Source records:

★ ★ ★ ★ ★ ★ ★

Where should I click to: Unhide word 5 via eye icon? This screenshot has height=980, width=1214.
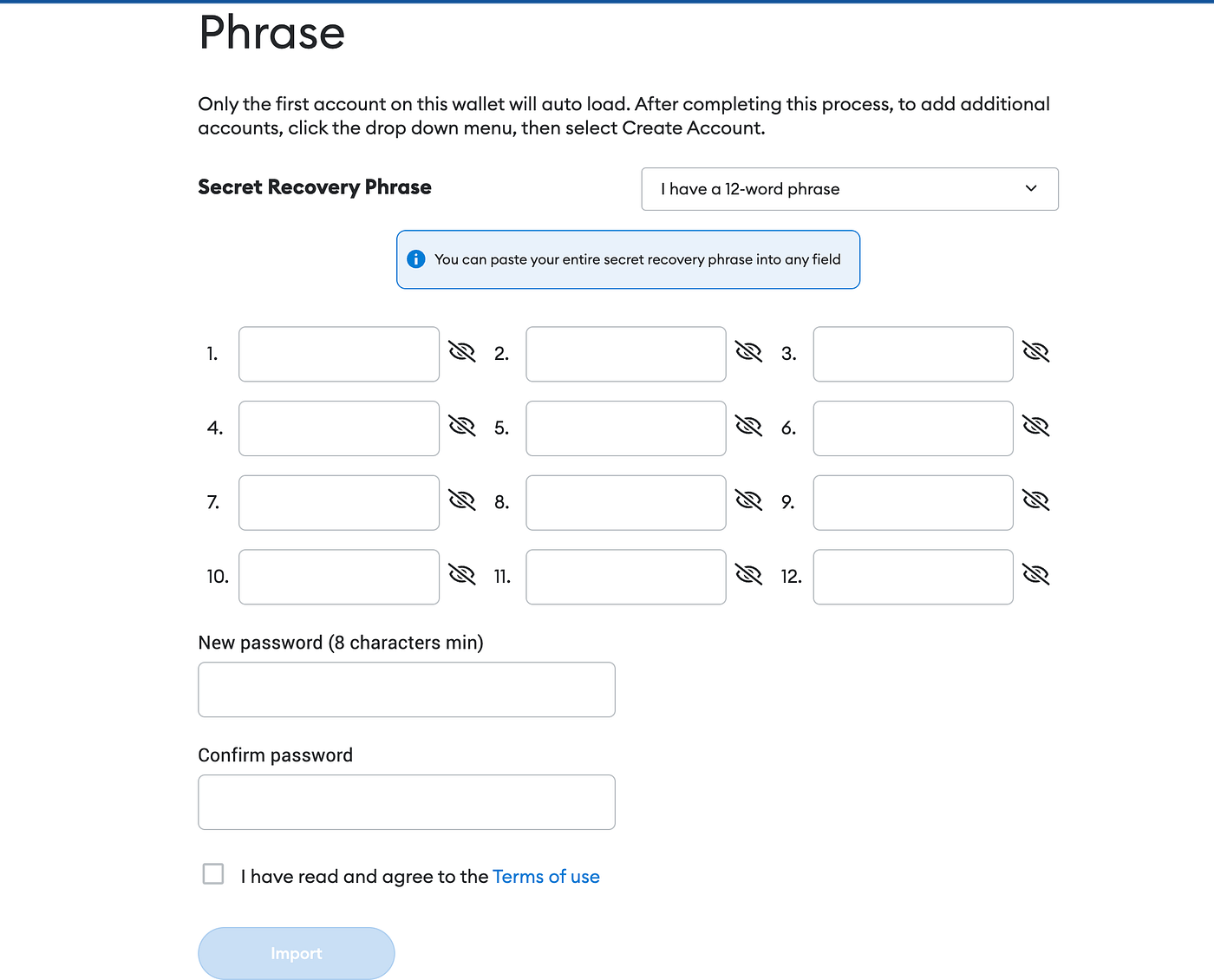pyautogui.click(x=748, y=427)

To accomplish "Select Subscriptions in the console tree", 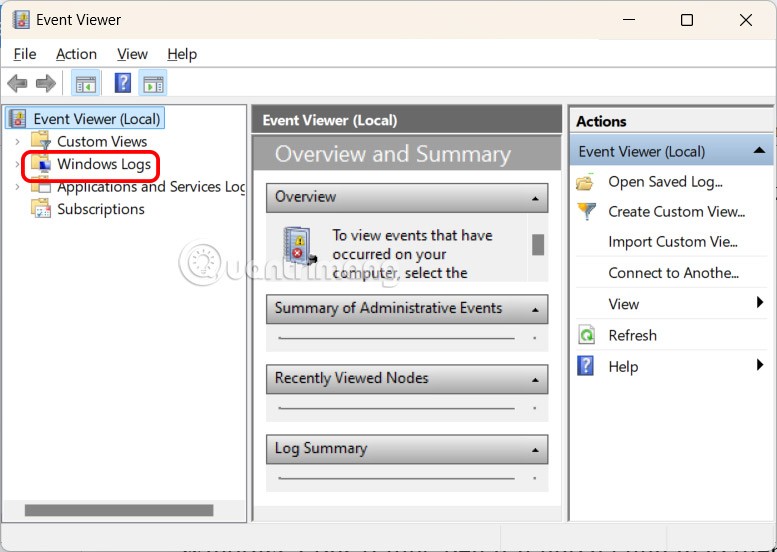I will pos(100,209).
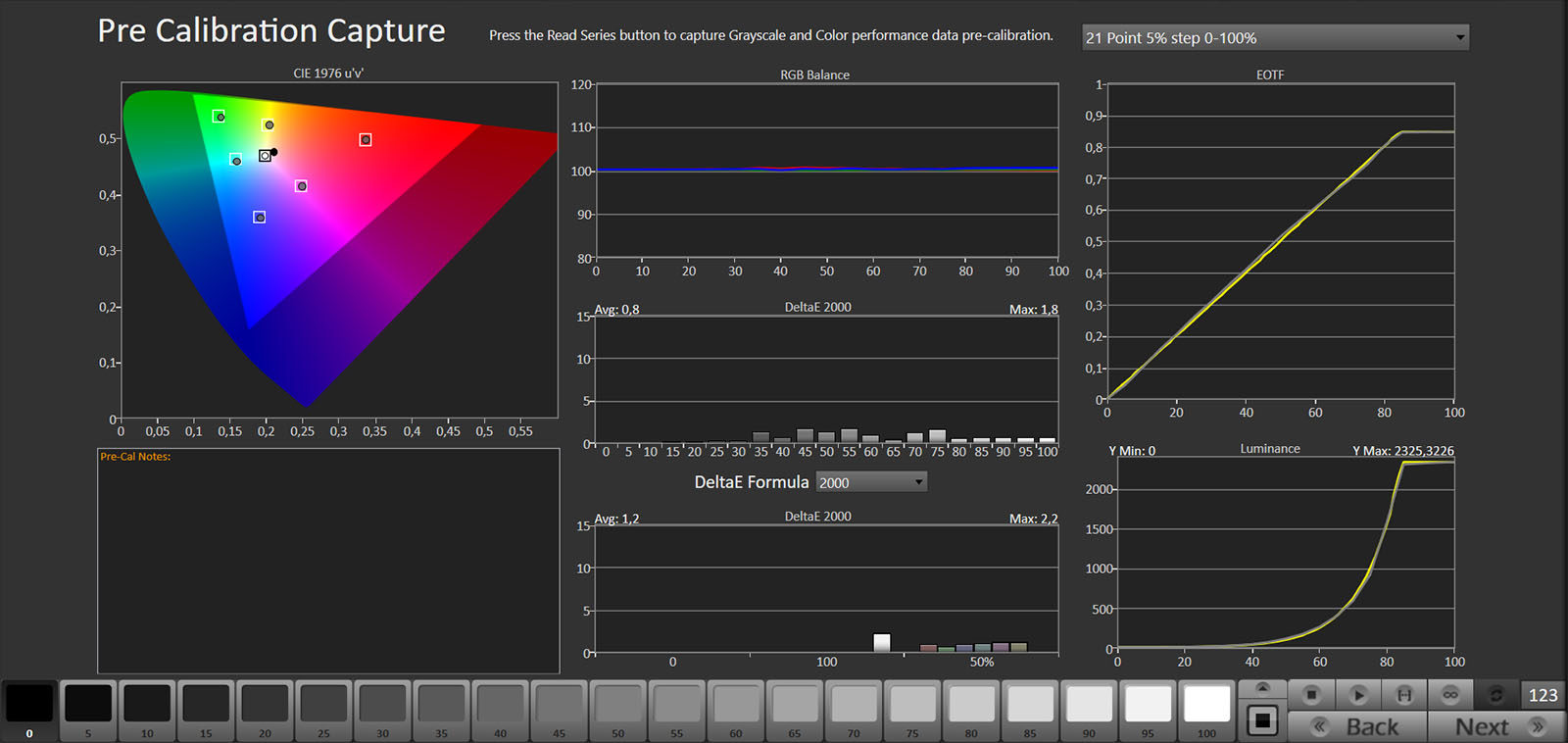The width and height of the screenshot is (1568, 743).
Task: Click the infinity loop icon
Action: click(1450, 695)
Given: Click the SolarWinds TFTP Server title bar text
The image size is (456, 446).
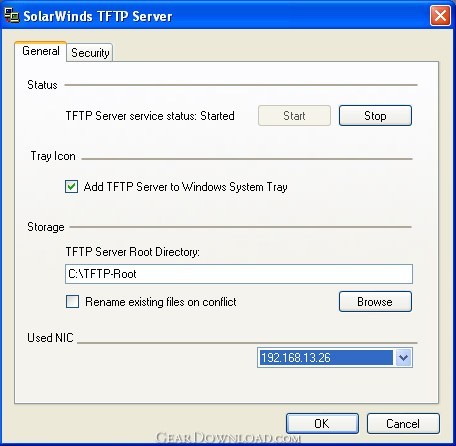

★ ★ ★ ★ ★ ★ ★

# Task directions
Print exactly, and print only, the lines from the line with "Given: Click the" through the last line of the entries, both ends included. No pictures belong in the result.

# Expected answer
Given: Click the SolarWinds TFTP Server title bar text
The image size is (456, 446).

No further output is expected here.